Anthropic has taken its first formal step toward Wall Street. On Monday, June 1, the maker of the Claude family of AI models said it had submitted a confidential draft registration statement to the U.S. Securities and Exchange Commission for a proposed initial public offering of its common stock. "This gives us the option to go public after the SEC completes its review," the company said, stopping short of committing to a timeline or a price.
The filing lands just days after Anthropic closed a $65 billion Series H round that pushed its post-money valuation to roughly $965 billion — vaulting it past OpenAI, which was last valued at $852 billion after its March raise. That makes Anthropic, at least on paper, the most valuable AI startup in the world, and sets up one of the largest technology debuts the public markets have ever seen.
The confidential submission turns a long-rumored listing into a concrete three-way race. Anthropic, OpenAI and Elon Musk’s SpaceX are now all queued for the public markets within months of one another. SpaceX has set terms to begin trading on June 12 under the ticker SPCX at a valuation near $1.75 trillion, while OpenAI filed its own confidential S-1 in May targeting a September debut. Analysts at Wedbush Securities have described the cluster of filings as a sprint to reach public investors before the AI-funding window narrows.

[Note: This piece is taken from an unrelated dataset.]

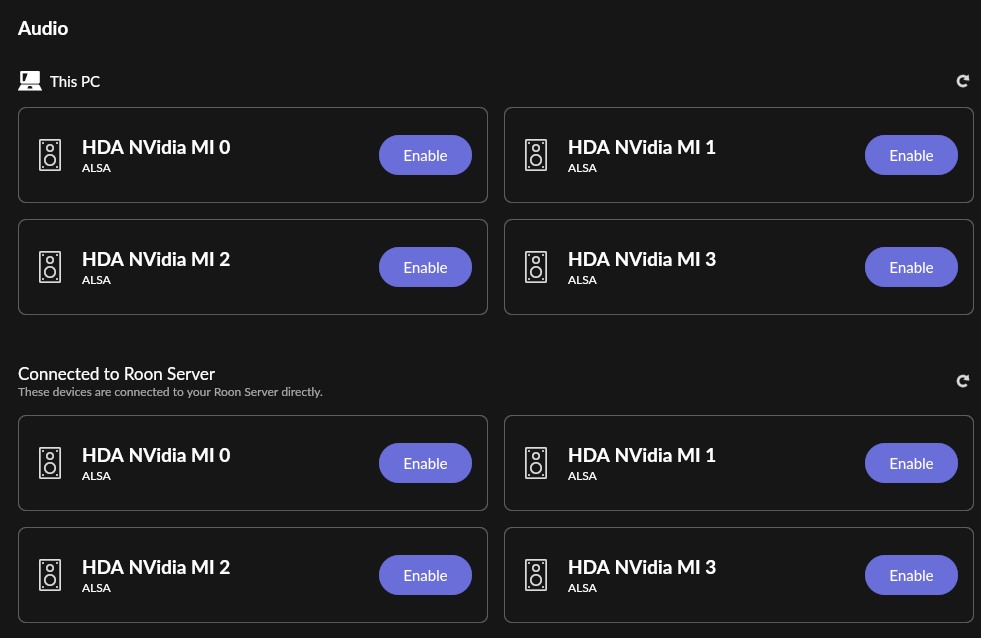Image resolution: width=981 pixels, height=638 pixels.
Task: Click the This PC computer icon
Action: pos(30,81)
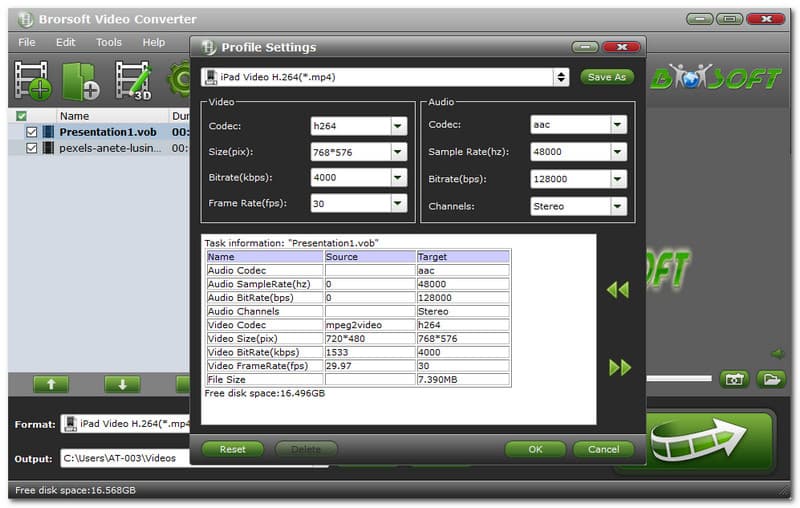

Anthropic’s rise has been almost vertical. The company raised $13 billion at a $183 billion valuation in its Series F in September 2025, $30 billion at $380 billion in February 2026, and now $65 billion at $965 billion — roughly a fivefold increase in valuation in nine months. Much of that momentum has come from coding tools and enterprise deployments of Claude, which have driven revenue sharply higher.
The economics, however, remain a work in progress. Anthropic spent about 71 cents on compute for every dollar of revenue in the first quarter, a figure it expects to improve to roughly 56 cents this quarter as efficiency gains take hold. Even so, the company cautioned that profitability may not be sustained, citing planned increases in infrastructure spending as it races to secure compute capacity. Those disclosures are the kind of detail public investors will scrutinize once a full prospectus becomes available after the SEC’s review.